-- start --

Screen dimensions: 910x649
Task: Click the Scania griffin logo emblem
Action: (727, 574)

-- end --
-- start --

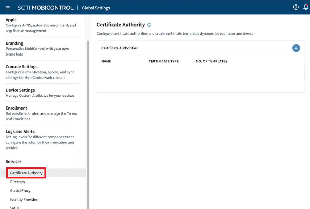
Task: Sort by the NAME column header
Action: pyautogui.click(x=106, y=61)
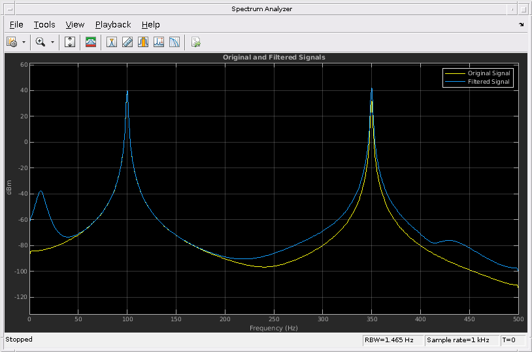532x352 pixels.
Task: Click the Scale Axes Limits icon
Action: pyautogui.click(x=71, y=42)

-- end --

Edit the part of the material that opens with the line containing "Screen dimensions: 910x649" and closes with the line containing "Action: (727, 574)". Replace "emblem" with "badge", leave everything else as it is, and return only those lines.

▸ WRITTEN SOLUTION:
Screen dimensions: 910x649
Task: Click the Scania griffin logo badge
Action: (727, 574)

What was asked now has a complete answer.